Le goulot du robot learning n'a jamais été l'entraînement — c'était l'évaluation. Tu entraînes une politique, pis tu réserves le labo de robots pour une semaine pour savoir si elle bat la précédente. Cette boucle d'éval ancrée dans le monde physique, c'est pour ça que les modèles de fondation robotiques itèrent plus lentement que les LLM : un LLM a SWE-Bench que tu roules en quelques minutes, une politique robot a « des centaines d'heures d'opération hardware continue ». Genesis World 1.0 de Genesis AI, sorti le 27 mai, attaque exactement ça. La prétention : un simulateur assez fidèle pour évaluer des politiques en moins d'une demi-heure, sans humain ni hardware dans la boucle, contre plus de 200 heures d'opération robot réelle pour la même suite.

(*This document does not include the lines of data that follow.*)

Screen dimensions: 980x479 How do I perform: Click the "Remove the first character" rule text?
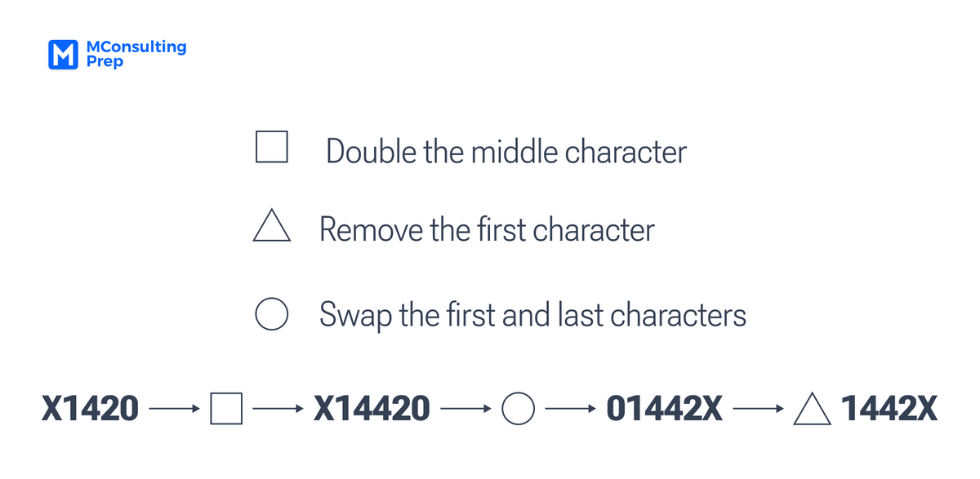point(487,230)
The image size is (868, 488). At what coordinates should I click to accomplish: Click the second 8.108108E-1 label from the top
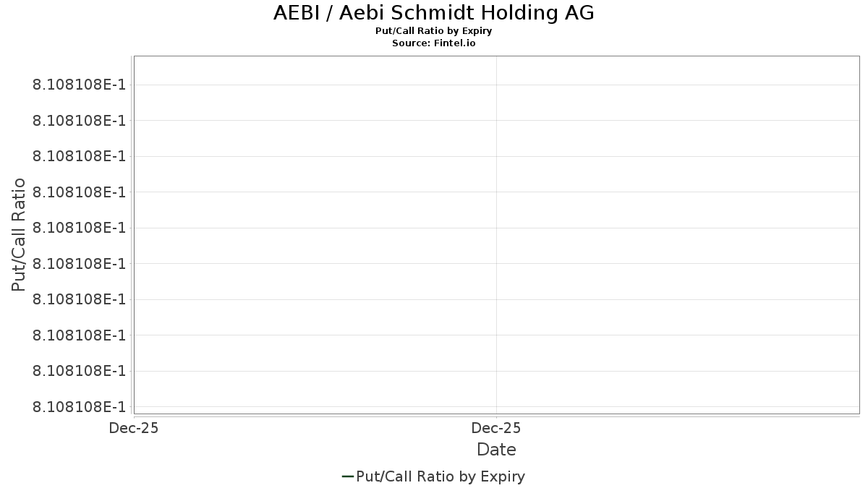click(x=80, y=120)
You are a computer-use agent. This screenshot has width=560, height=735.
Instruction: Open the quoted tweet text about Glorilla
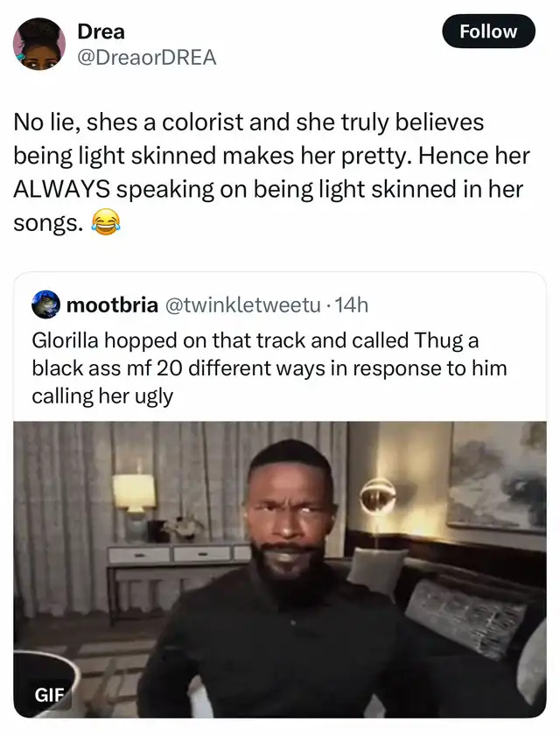pos(270,368)
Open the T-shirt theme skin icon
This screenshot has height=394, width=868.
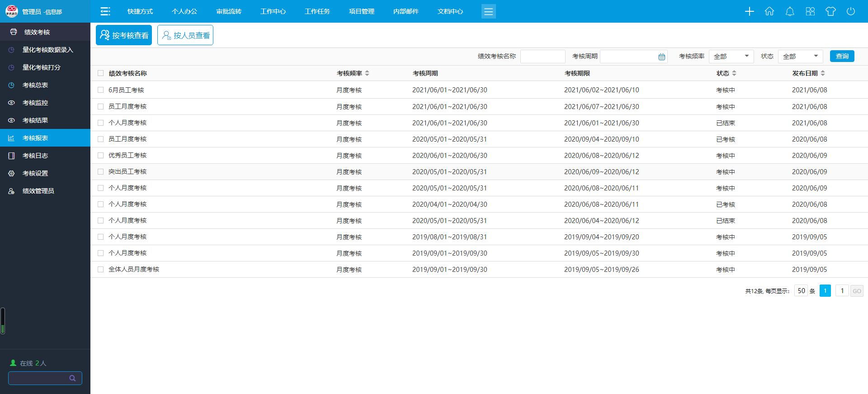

Le chiffre vedette est une corrélation de Pearson de 0,8996 entre les rollouts sim et réels (IC 95 % [0,744, 0,931]), mais c'est pas celui sur lequel un builder devrait se fixer. Le chiffre qui compte, c'est le Mean Maximum Rank Violation : 0,0166. Un harnais d'éval n'a pas besoin d'une fidélité absolue parfaite — il a besoin de classer tes candidats comme la réalité le ferait. MMRV 0,017, c'est l'affirmation que quand la sim dit que la politique A bat la politique B, la réalité est presque toujours d'accord, à travers 3 variantes de modèle, 14 tâches, 200 épisodes chacune, un million d'itérations bootstrap. Le protocole est zéro-shot réel-vers-sim — politiques entraînées seulement sur des données réelles, aucun pré-entraînement simulé qui fuit dans l'éval. Sous le capot : un moteur multi-physique unifié (rigide, FEM, MPM, SPH, PBD), Nyx, un renderer path-traced qui atteint du 1080p sans bruit en 4 ms batché à travers des milliers de rollouts parallèles, et Quadrants, un fork de Taichi qui compile des kernels physiques Python vers CUDA, ROCm, Metal et Vulkan avec autodiff en mode inverse. Les trous honnêtes : 14 tâches, c'est étroit à côté des milliers de SWE-Bench, les embodiments robot ne sont pas divulgués, le hardware derrière le « moins de 0,5 heure » n'est pas précisé, et — le plus important — la corrélation réelle sur les scènes à contact riche n'est jamais validée. Ils citent un gain de 103x sur les scènes à contact lourd mais pas que ces scènes collent à la réalité. Le contact et les déformables, c'est exactement là où le sim-vers-réel a toujours cassé.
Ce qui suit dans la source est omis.